Stock in focus
John Royden, Head of Research
52 week high yield£2.48-£1.82
Hist / pros per9.7-15.5
Equity market cap£12,930m
Centrica is an energy and services company which owns British Gas, and has energy customers in the USA and Canada. Iain Conn, the relatively new CEO who joined in January 2015 after nearly three decades at BP, told us at a recent meeting that Centrica is executing its new strategy.
Strategy is an easy word to toss into conversation, but few have a precise and clear understanding of what it means. In my book, strategy requires an understanding of how your skills and resources fit into your competitive landscape, allowing you to draw up a plan to enable you to beat the competition.
Iain has a pretty clear view on the long-term macro forces that dominate the competitive landscape of the energy markets. Firstly he observes that just as coal took 150 years to displace wood and as oil took 150 years to displace coal, so renewables have been replacing oil for the last 30 years with more to come. Rushing the transformation is likely to be counter-productive.
Secondly, he sees that energy production is becoming more decentralised. For example, solar panels are more decentralised than centralised coal burning power plants. And thirdly, he sees that customers have more buying power. Importantly, he thinks that Centrica has the skills and resources which fit neatly into this competitive environment.
From the retail customers’ perspectives Centrica are attempting to de-commoditise the supply of energy by bundling energy with insurance, warranties, connected home products and delivering high levels of customer service. As the UK’s twelfth largest insurer and with customer segmentation augmented with superior data management skills, they think they can win this one. Iain talks of being at the forefront of the Internet of Things and the connected home. The much- advertised Hive from British Gas seems to be one app / product that is leading the way and allowing Iain to talk about how they now compete with Google and Amazon on this front. No doubt the British Gas brand and its UK domestic market shares of 35% gas and 25% electricity will help as well.
Many of the 44 competitors in the UK market have been advantaged in a falling hydrocarbon price environment, but the differential in tariffs has now narrowed following recent increases. The first half to June 2016 saw the British Gas customer base fall by 3% which Centrica says is partly explained by a large number of customers coming off fixed price contracts. This is a metric that needs watching closely.

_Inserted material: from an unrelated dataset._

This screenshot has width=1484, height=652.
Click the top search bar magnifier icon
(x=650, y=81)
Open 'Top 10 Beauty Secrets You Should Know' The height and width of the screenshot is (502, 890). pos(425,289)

On the business customer front Centrica has bought Neas Energy and ENER-G to supplement its Panoramic Power offering. Neas can manage your energy production, so if you have a small wind turbine at your factory Neas can manage the production for you. Their customers have a power capacity which is double that of Centrica’s own assets. ENER-G installs and maintains Combined Heat and Power (CHP) technology which produces electricity at the same time that you use gas to heat your hospital, for example. And Panoramic Power can monitor every piece of electricity consuming gadgetry in your work place, so that the pump that is consuming twice as much electricity as other pumps can be identified and sorted out or replaced quickly.
Iain has moved Centrica away from the old aspiration of a fully vertically integrated supply chain whereby, if they were selling gas and electricity made with gas, then it made sense to own the gas.
On the one hand this did give the company a security of supply but on the other it did expose Centrica to the volatility of oil and gas price fluctuations; security of supply is not to be sniffed at. However, Centrica has a number of long-term supply contracts so, in line with the company’s strategy, look for their output to fall from around 220,000 barrels equivalent per day (a measure of gas production) to between 110,000 and 135,000 barrels.
Iain says that Centrica’s finances needed sorting out when he arrived in 2015. Dividends had grown ahead of earnings and the oil price crash had swiftly removed 40% of their operational cashflow. The company’s BBB+ credit rating was looking under threat. This is why in 2015 the dividend was cut by 30% to 12p and in 2016 the company raised £700 million to pay for the aforementioned acquisitions and to help pay down debt. This has all been done in conjunction with a strong cost cutting and efficiency drive with a £750 million per annum cost saving target by 2020.
Centrica’s share price has in recent times been strongly linked to oil prices but we are starting to see evidence of a decoupling which we hope is a sign that Iain’s strategic initiatives are starting to take hold in terms of shareholder value creation.
Iain has a strong strategic vision of being more customer orientated and less focussed on vertical integration into gas supply, which is well and enthusiastically articulated. Added to which I think he has the leadership skills to deliver on his undertakings and march Centrica through the challenges of energy migrating from oil to renewables over the decades that follow. Talk of a progressive dividend policy provides more support to this argument as well.